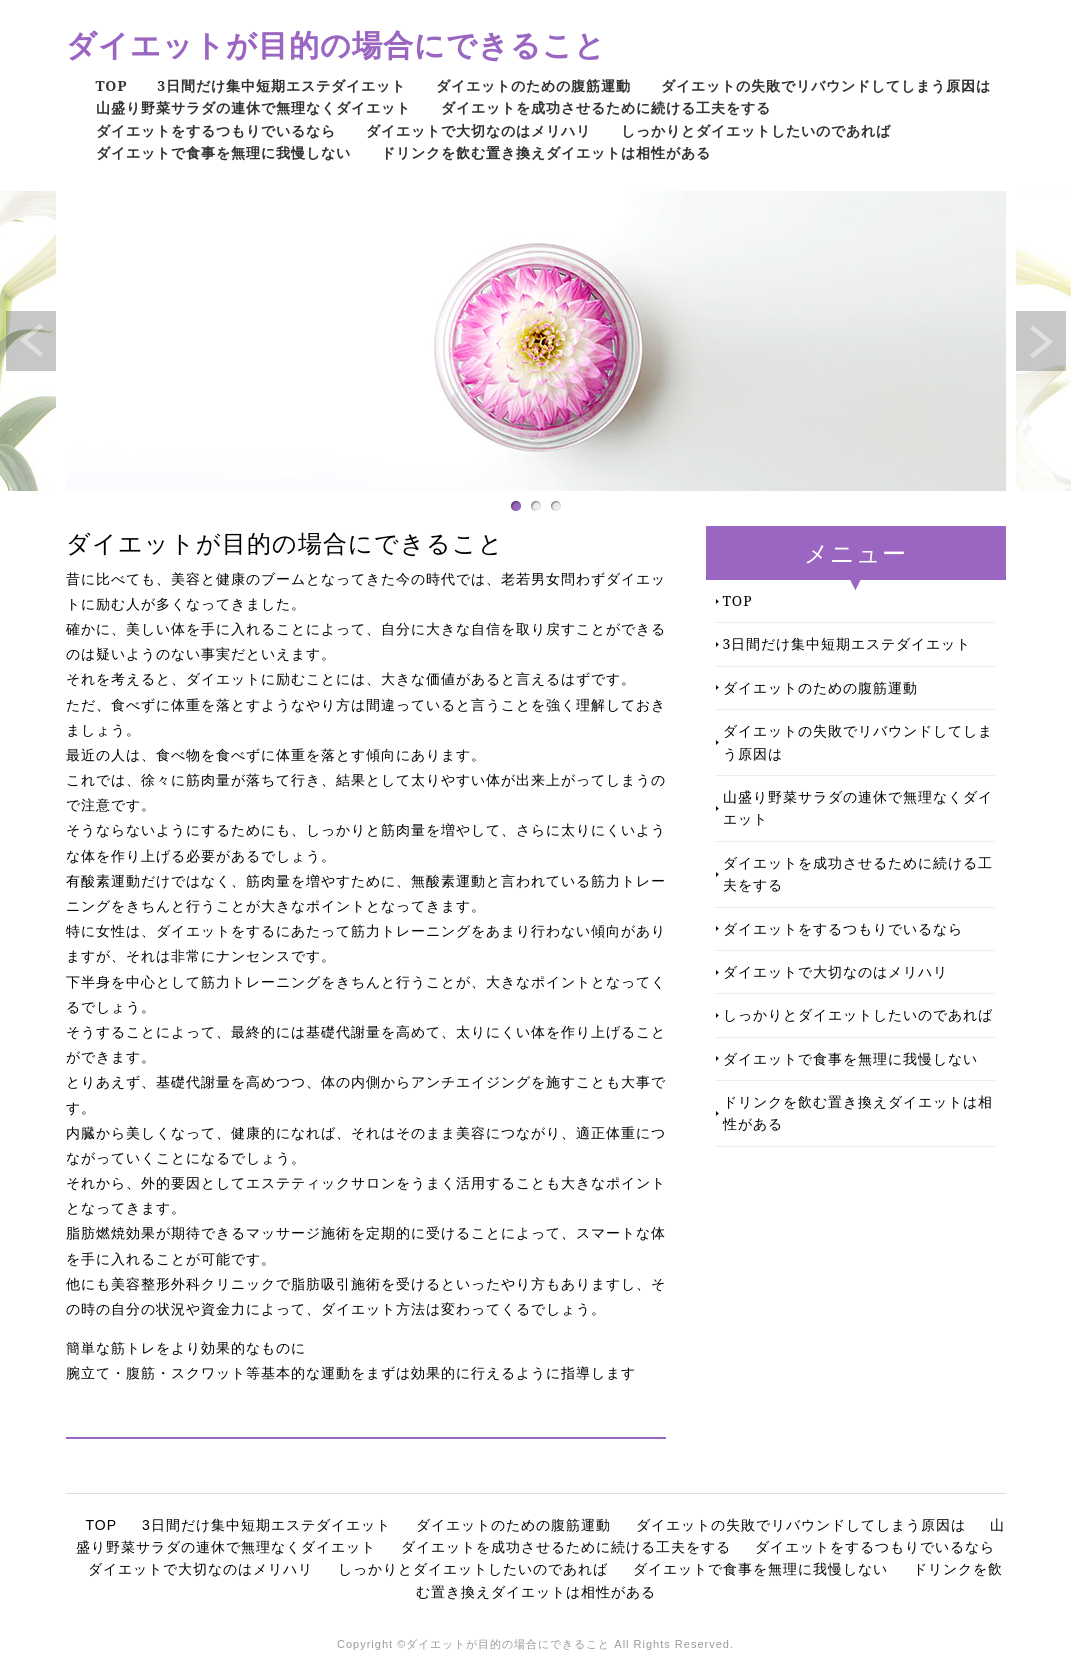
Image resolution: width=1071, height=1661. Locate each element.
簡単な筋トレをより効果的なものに (186, 1348)
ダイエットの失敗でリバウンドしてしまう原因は (826, 85)
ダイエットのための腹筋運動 (533, 85)
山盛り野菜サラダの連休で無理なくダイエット (253, 107)
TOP (112, 85)
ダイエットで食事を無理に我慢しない (223, 152)
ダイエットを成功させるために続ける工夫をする (606, 107)
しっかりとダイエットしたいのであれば (756, 130)
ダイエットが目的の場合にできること (336, 44)
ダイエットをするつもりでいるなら (216, 130)
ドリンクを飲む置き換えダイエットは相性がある (546, 152)
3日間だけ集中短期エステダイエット (281, 85)
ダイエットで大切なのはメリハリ (478, 130)
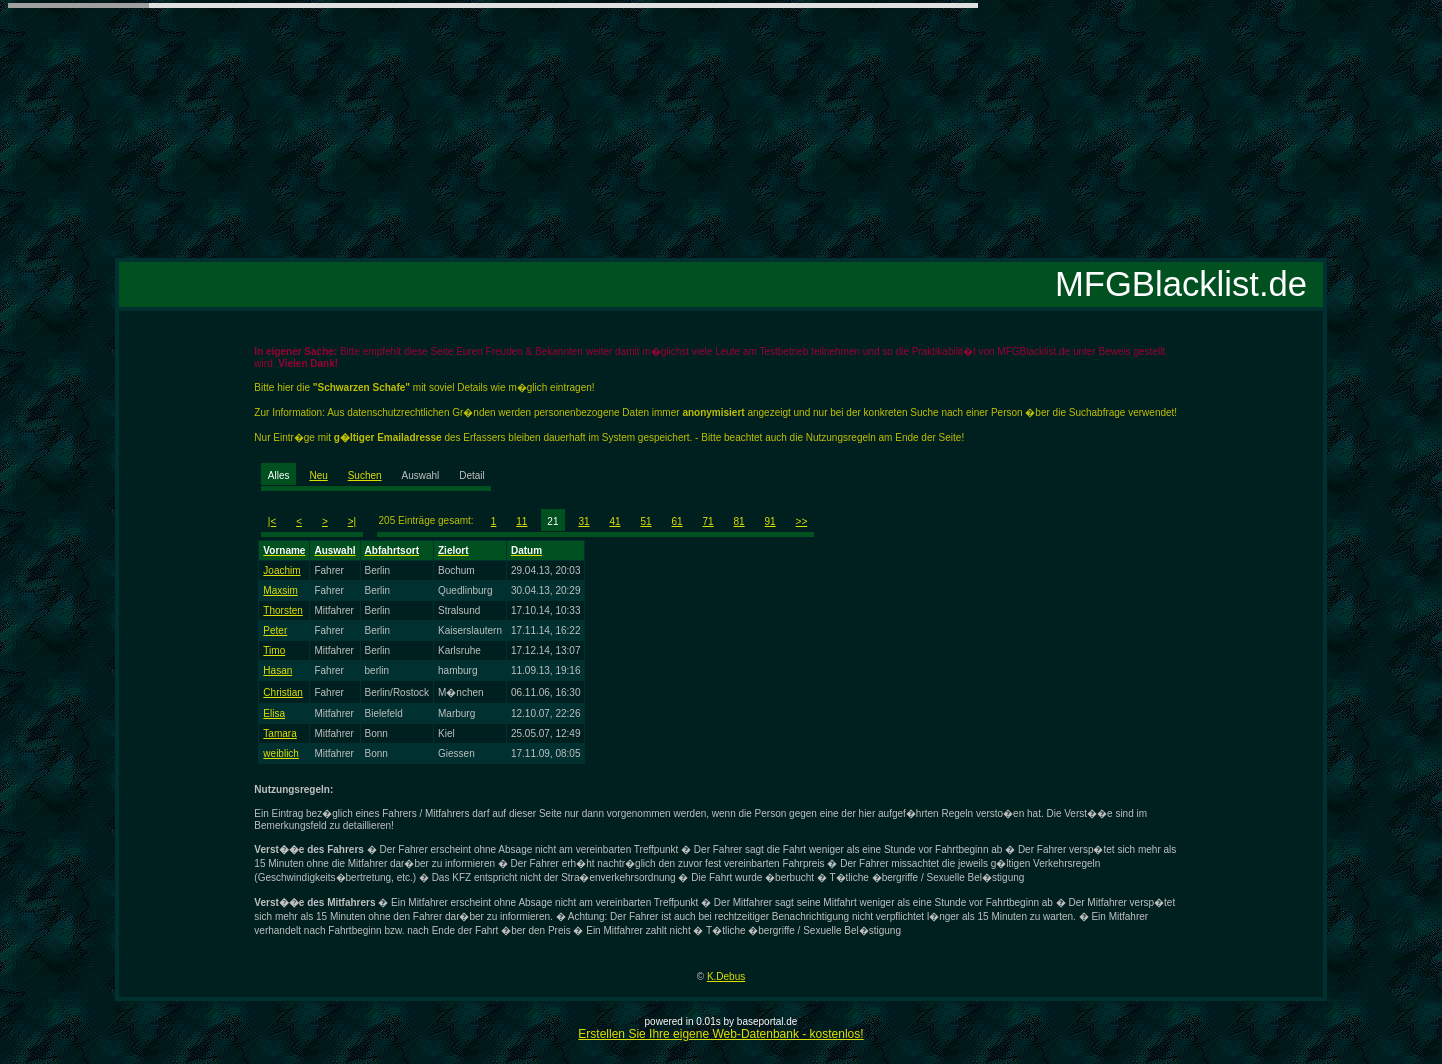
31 (583, 521)
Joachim (281, 570)
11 (521, 521)
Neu (318, 475)
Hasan (277, 670)
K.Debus (726, 976)
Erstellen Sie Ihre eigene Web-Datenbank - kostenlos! (720, 1034)
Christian (282, 692)
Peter (275, 630)
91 (770, 521)
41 (614, 521)
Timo (274, 650)
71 (708, 521)
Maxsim (280, 590)
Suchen (365, 475)
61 (676, 521)
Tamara (279, 733)
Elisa (274, 713)
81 (739, 521)
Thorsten (282, 610)
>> (802, 521)
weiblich (281, 753)
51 (645, 521)
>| (352, 521)
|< (272, 521)
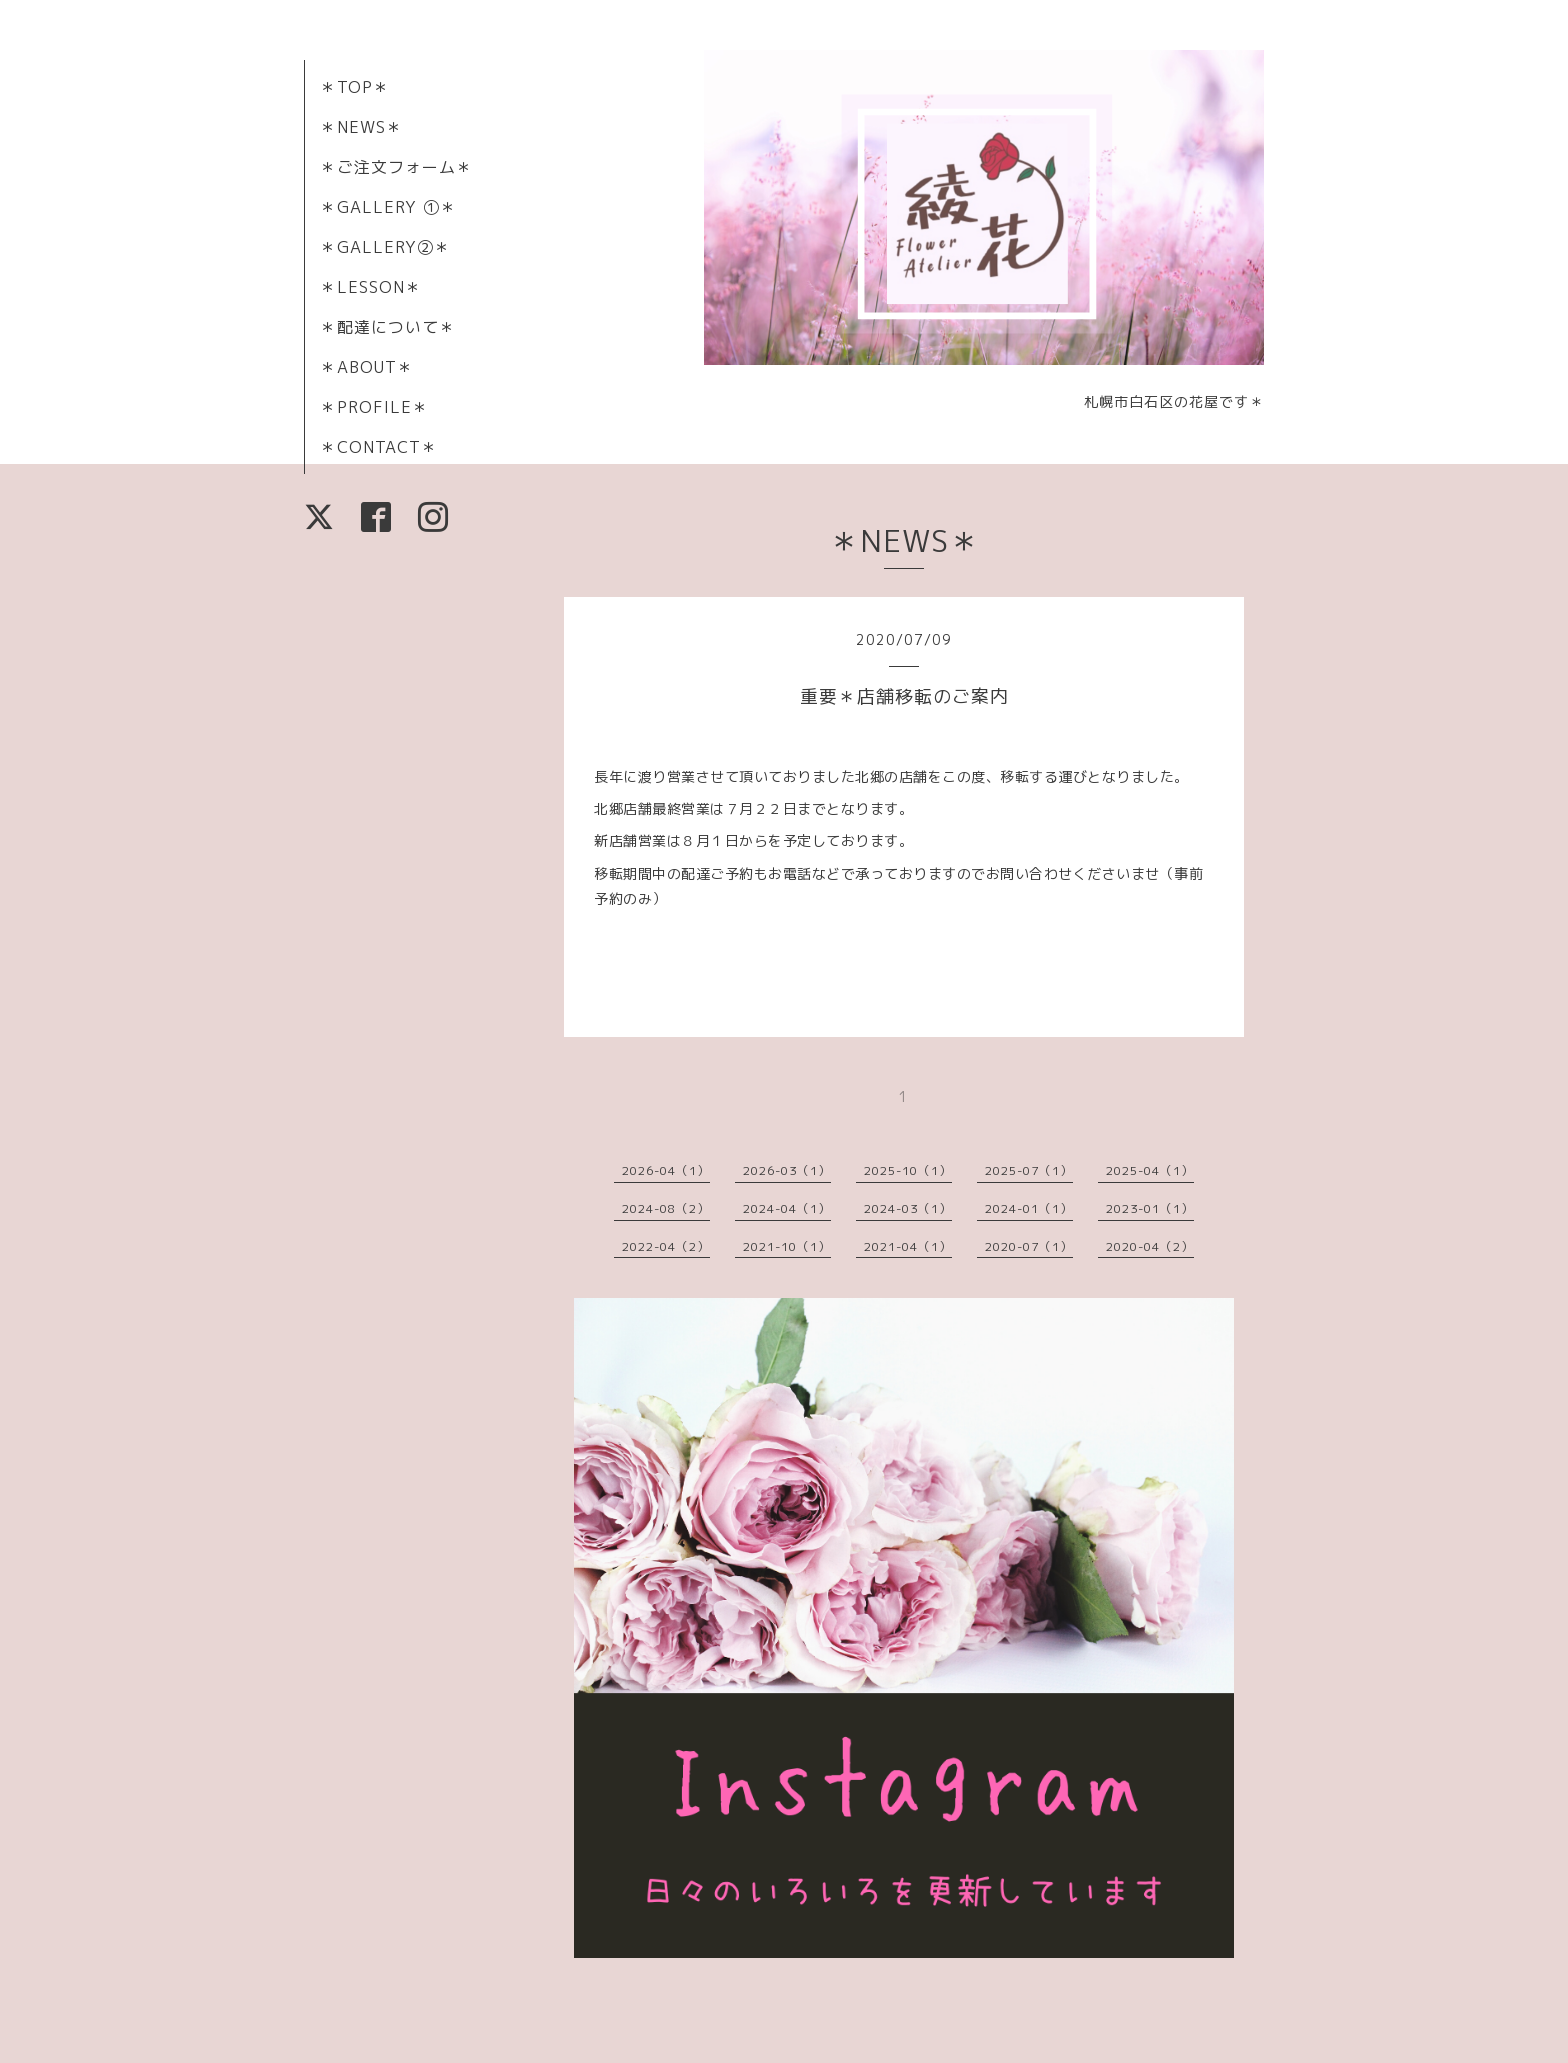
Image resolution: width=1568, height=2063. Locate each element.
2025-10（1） (908, 1170)
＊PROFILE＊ (374, 407)
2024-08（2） (666, 1208)
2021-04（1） (908, 1246)
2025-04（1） (1150, 1170)
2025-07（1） (1029, 1170)
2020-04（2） (1150, 1246)
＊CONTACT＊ (379, 447)
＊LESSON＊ (371, 287)
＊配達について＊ (388, 327)
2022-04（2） (666, 1246)
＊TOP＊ (355, 87)
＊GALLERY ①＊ (388, 207)
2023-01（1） (1150, 1208)
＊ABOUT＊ (367, 367)
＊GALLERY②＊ (385, 247)
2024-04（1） (787, 1208)
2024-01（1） (1029, 1208)
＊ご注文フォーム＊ (396, 167)
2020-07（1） (1029, 1246)
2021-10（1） (787, 1246)
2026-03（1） (787, 1170)
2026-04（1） (666, 1170)
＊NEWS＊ (361, 127)
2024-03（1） (908, 1208)
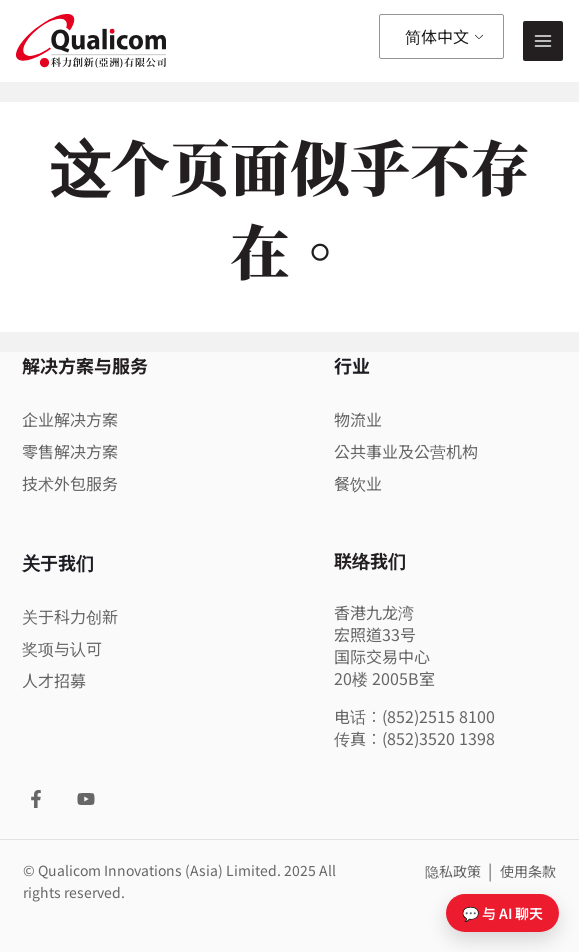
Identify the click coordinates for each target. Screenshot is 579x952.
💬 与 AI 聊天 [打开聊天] (502, 913)
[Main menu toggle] (543, 41)
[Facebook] (36, 799)
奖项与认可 (62, 648)
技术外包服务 (70, 483)
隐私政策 (454, 871)
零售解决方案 (70, 451)
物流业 (358, 419)
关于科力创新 (70, 616)
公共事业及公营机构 (406, 451)
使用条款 (528, 871)
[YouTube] (86, 799)
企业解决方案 (70, 419)
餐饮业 (358, 483)
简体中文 (437, 36)
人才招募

· · · ·

- _Problem statement_
Turn all of the records above into a numbered list, skipping blank lines and leaving out the pictures.

- _Task solution_
1. Image resolution: width=1071, height=1661. Locate each element.
2. 簡単な筋トレをより効果的なものに (186, 1348)
3. ダイエットの失敗でリバウンドしてしまう原因は (826, 85)
4. ダイエットのための腹筋運動 (533, 85)
5. 山盛り野菜サラダの連休で無理なくダイエット (253, 107)
6. TOP (112, 85)
7. ダイエットで食事を無理に我慢しない (223, 152)
8. ダイエットを成功させるために続ける工夫をする (606, 107)
9. しっかりとダイエットしたいのであれば (756, 130)
10. ダイエットが目的の場合にできること (336, 44)
11. ダイエットをするつもりでいるなら (216, 130)
12. ドリンクを飲む置き換えダイエットは相性がある (546, 152)
13. 3日間だけ集中短期エステダイエット (281, 85)
14. ダイエットで大切なのはメリハリ (478, 130)
15. 31 (583, 521)
16. Joachim (281, 570)
17. 11 (521, 521)
18. Neu (318, 475)
19. Hasan (277, 670)
20. K.Debus (726, 976)
21. Erstellen Sie Ihre eigene Web-Datenbank - kostenlos! (720, 1034)
22. Christian (282, 692)
23. Peter (275, 630)
24. 91 (770, 521)
25. 41 (614, 521)
26. Timo (274, 650)
27. 71 (708, 521)
28. Maxsim (280, 590)
29. Suchen (365, 475)
30. 61 (676, 521)
31. Tamara (279, 733)
32. Elisa (274, 713)
33. 81 (739, 521)
34. Thorsten (282, 610)
35. >> (802, 521)
36. weiblich (281, 753)
37. 51 (645, 521)
38. >| (352, 521)
39. |< (272, 521)
40. Image resolution: width=1568, height=2063. Locate each element.
41. 2025-10（1） (908, 1170)
42. ＊PROFILE＊ (374, 407)
43. 2024-08（2） (666, 1208)
44. 2021-04（1） (908, 1246)
45. 2025-04（1） (1150, 1170)
46. 2025-07（1） (1029, 1170)
47. 2020-04（2） (1150, 1246)
48. ＊CONTACT＊ (379, 447)
49. ＊LESSON＊ (371, 287)
50. ＊配達について＊ (388, 327)
51. 2022-04（2） (666, 1246)
52. ＊TOP＊ (355, 87)
53. ＊GALLERY ①＊ (388, 207)
54. 2023-01（1） (1150, 1208)
55. ＊ABOUT＊ (367, 367)
56. ＊GALLERY②＊ (385, 247)
57. 2024-04（1） (787, 1208)
58. 2024-01（1） (1029, 1208)
59. ＊ご注文フォーム＊ (396, 167)
60. 2020-07（1） (1029, 1246)
61. 2021-10（1） (787, 1246)
62. 2026-03（1） (787, 1170)
63. 2026-04（1） (666, 1170)
64. ＊NEWS＊ (361, 127)
65. 2024-03（1） (908, 1208)
66. Identify the click coordinates for each target. Screenshot is 579x952.
67. 💬 与 AI 聊天 [打开聊天] (502, 913)
68. [Main menu toggle] (543, 41)
69. [Facebook] (36, 799)
70. 奖项与认可 (62, 648)
71. 技术外包服务 (70, 483)
72. 隐私政策 (454, 871)
73. 零售解决方案 (70, 451)
74. 物流业 (358, 419)
75. 关于科力创新 (70, 616)
76. 公共事业及公营机构 (406, 451)
77. 使用条款 (528, 871)
78. [YouTube] (86, 799)
79. 企业解决方案 (70, 419)
80. 餐饮业 (358, 483)
81. 简体中文 (437, 36)
82. 人才招募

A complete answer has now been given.